In the trial of Hill v. Hayes in 1962, a jury concluded that Time, Inc. had invaded the privacy of the Hill family and awarded them $175,000, the largest invasion of privacy verdict in history.
The Hills' lawsuit against Time, Inc. took place at a time of great anxiety around personal privacy. In the 1950s and 60s, "privacy," in all its meanings and senses, was seemingly under assault by an array of forces: the media, the government, researchers, advertisers, and marketers, armed with new surveillance and monitoring technologies. There was a "privacy panic" in the postwar era, and it influenced the course of the Hill case.
In May 1963, an appeals court upheld the judgment against Time, Inc.
Shortly after Time, Inc. announced its intent to appeal to the U.S. Supreme Court in 1965, the Court issued its decision in Griswold v. Connecticut, announcing a "right to privacy" in the Fourteenth Amendment and the Bill of Rights. Like New York Times v. Sullivan, Griswold complicated the Hill case. Not only a right protected by tort law, privacy was now potentially a broad, general right guaranteed by the Constitution.

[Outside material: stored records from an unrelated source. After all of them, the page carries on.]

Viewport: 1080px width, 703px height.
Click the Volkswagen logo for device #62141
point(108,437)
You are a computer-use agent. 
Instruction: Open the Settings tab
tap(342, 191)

In 1965, the Hills acquired an unexpected advocate. Two years earlier, the former Senator, Vice-President, and presidential candidate Richard Nixon joined the Mudge law firm. Nixon would argue the Hills' case before the Supreme Court. The case became an integral part of Nixon's efforts to rehabilitate his public image during his "Wilderness Years," the six-year span between his failed run for the California governorship in 1962 and his election as President in 1968.

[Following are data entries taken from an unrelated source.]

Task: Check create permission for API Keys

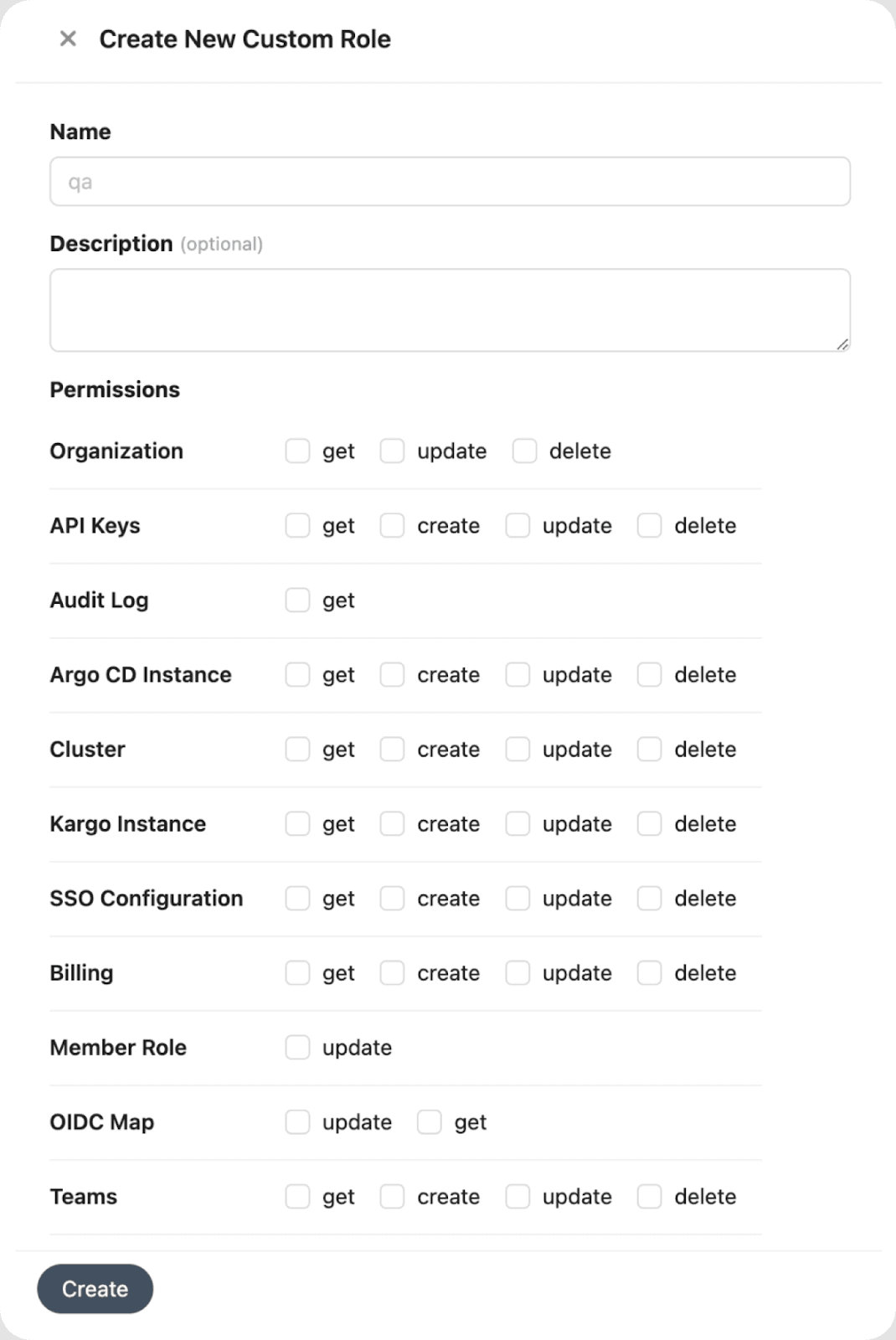Action: [x=392, y=525]
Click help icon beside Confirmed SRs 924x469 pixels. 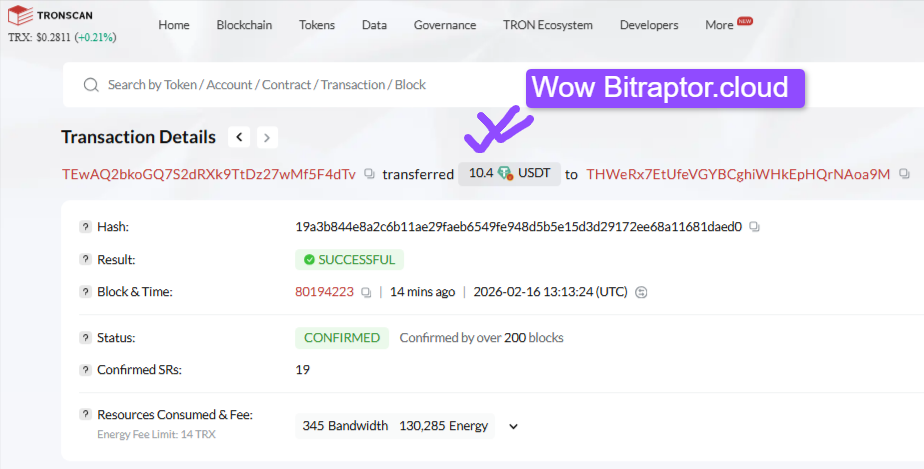click(x=85, y=370)
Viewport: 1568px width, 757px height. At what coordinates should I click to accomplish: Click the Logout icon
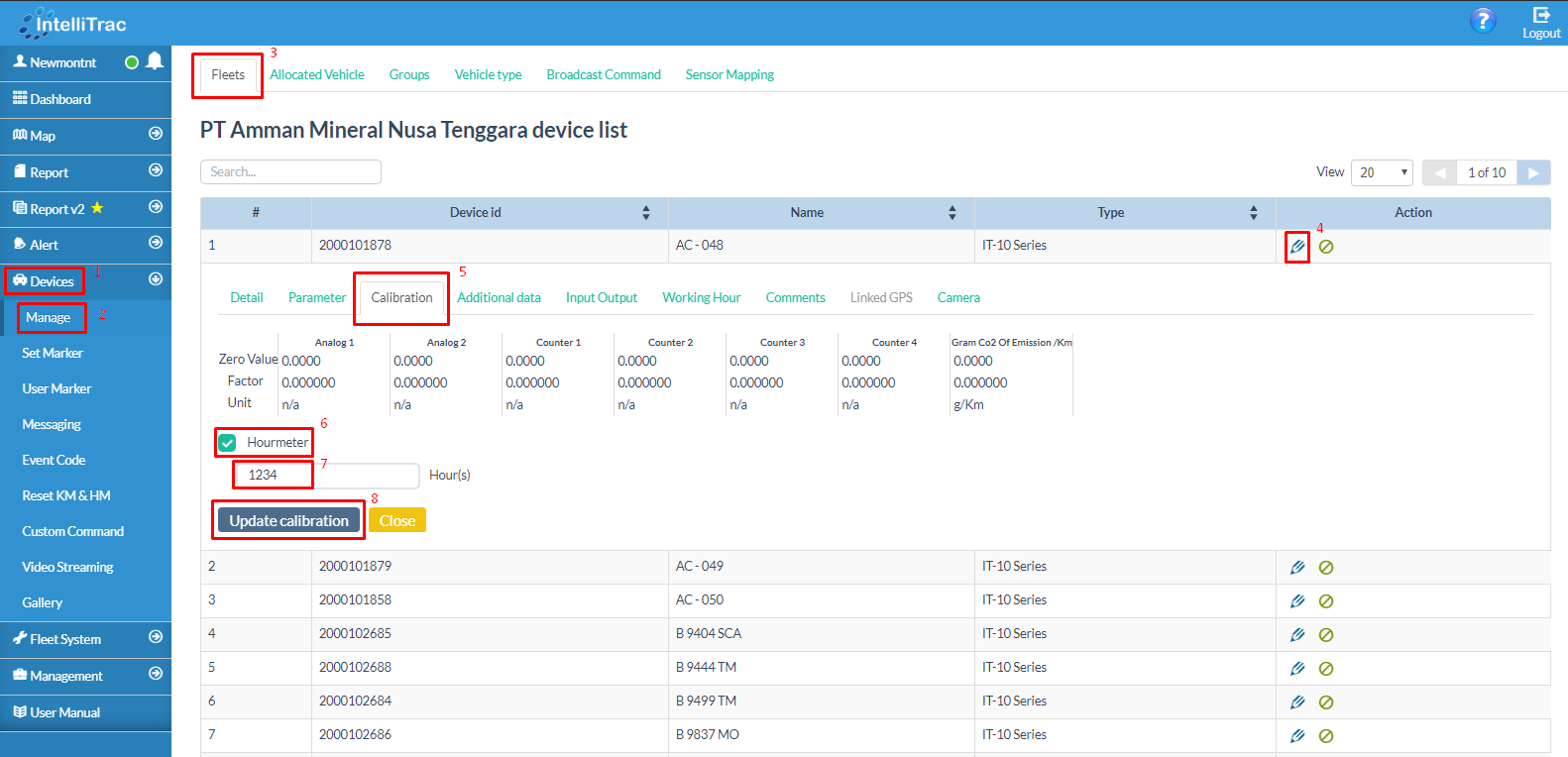tap(1540, 16)
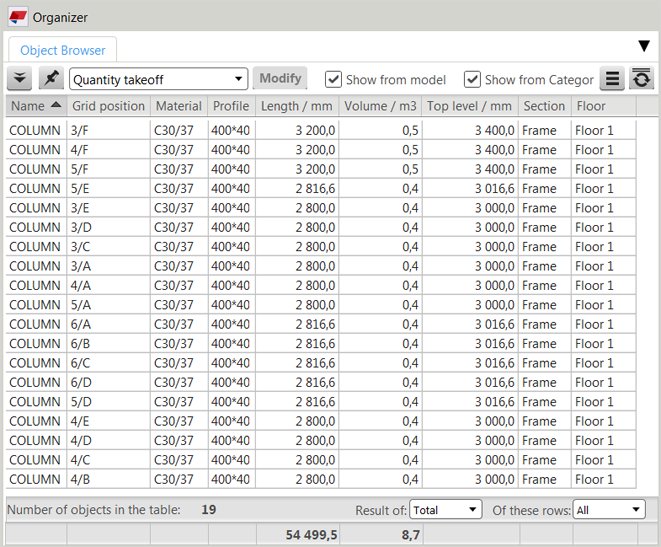Click the expand-all double chevron icon
This screenshot has height=547, width=661.
point(19,79)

Against the backdrop of cultural concerns with privacy and press ethics, and in the shadow of Sullivan and Griswold, Time, Inc. v. Hill came to the Supreme Court freighted with a good deal of significance. The case tapped into pressing social issues: the future of privacy in the information society, the meaning of "the news," the boundaries of freedom of the press in the age of big media. It also raised questions of constitutional doctrine that were contested on the Court ¿ the status of the constitutional right to privacy, and possible extensions of the New York Times v. Sullivan doctrine.

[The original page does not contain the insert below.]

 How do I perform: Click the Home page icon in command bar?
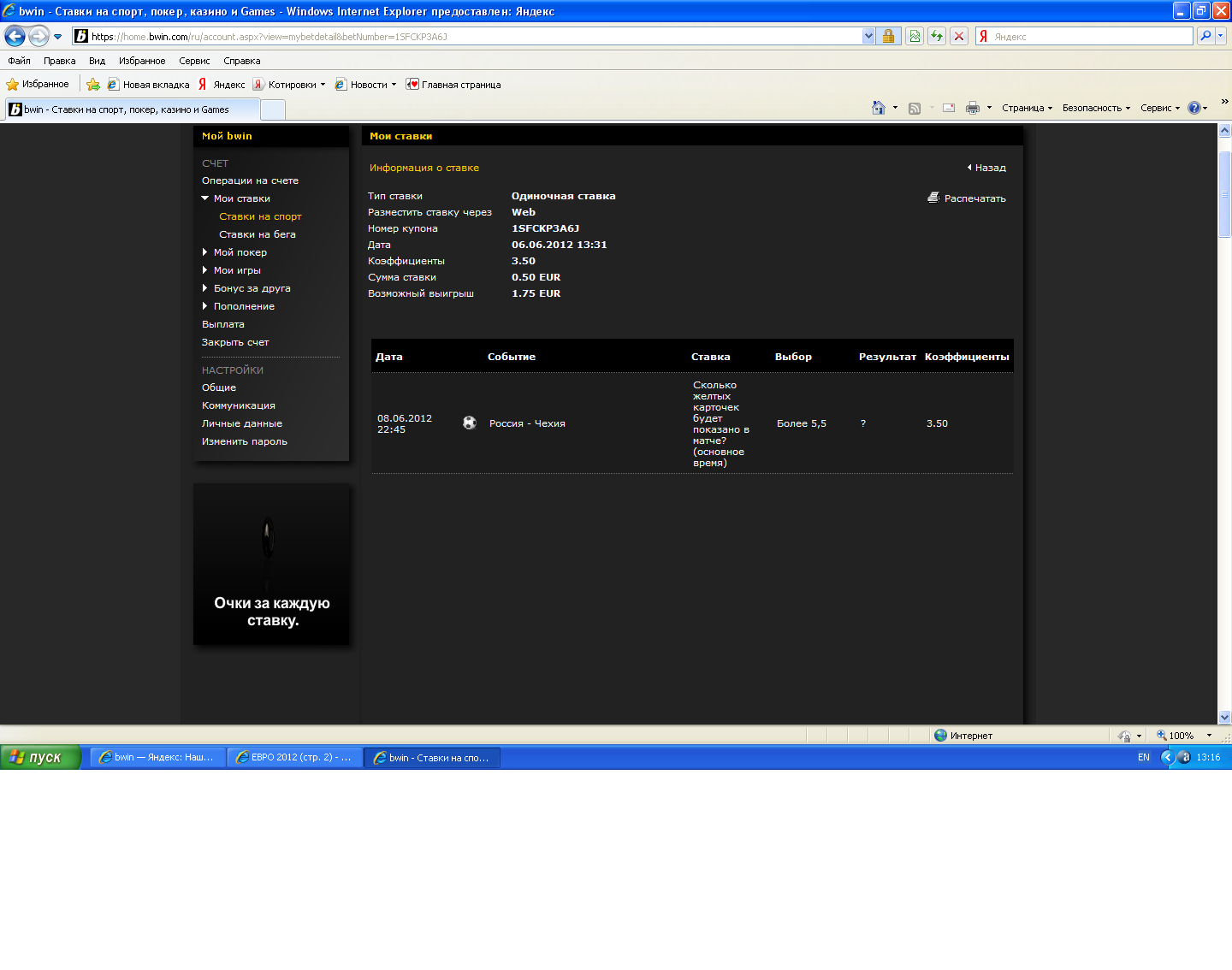[878, 108]
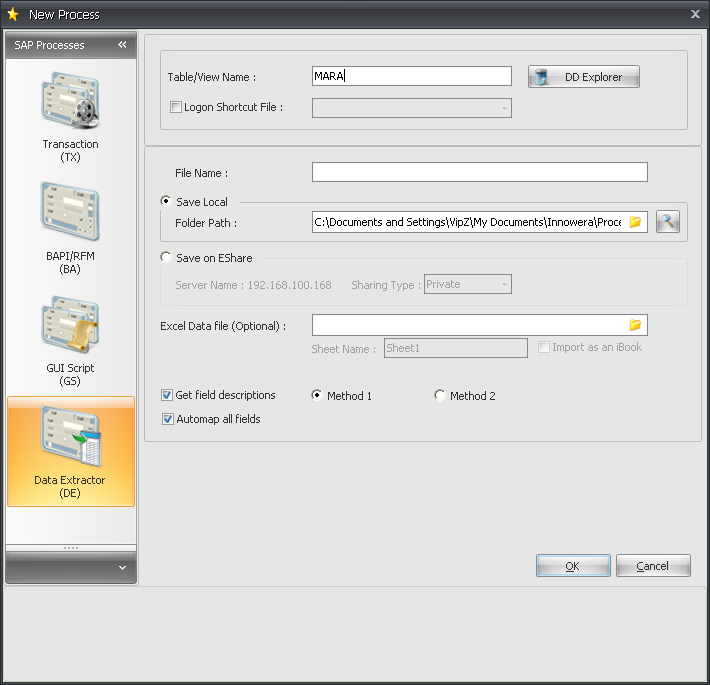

After arguments by Nixon and Harold R. Medina, Jr., representing Time, Inc., the Supreme Court initially came down on the side of privacy. A 6-3 majority decided in favor of the Hills, upholding the judgment of the New York courts. Expanding the "right to privacy" established in the Griswold decision, the majority opinion, written by Justice Abe Fortas, declared that the Hills had a constitutional right to privacy that could be invoked not only against the government, but also private actors like the press. Ultimately, however, the Court changed its mind. As a result of lobbying by Justice Hugo Black, a First Amendment absolutist, votes switched, and a new majority voted in favor of Time, Inc.
William Brennan wrote the majority opinion in Time, Inc. v. Hill, issued in January 1967. Invoking the New York Times v. Sullivan standard, Brennan held that the Hills could not recover for invasion of privacy unless they could show that Life's story about them was false, and that the falsehood was made with reckless disregard of the truth. The Brennan opinion announced a capacious vision of freedom of the press, perhaps the broadest in the Supreme Court's history to that time.
Time, Inc. v. Hill transformed the meaning of freedom of the press and the scope of the right to privacy in the United States. Time, Inc. v. Hill set forth an expansive vision of freedom of the press and dimmed the potential for a strong right to privacy that could be invoked against the press. This chapter examines the short and long-term consequences of the Hill decision on politics, publishing, and the First Amendment.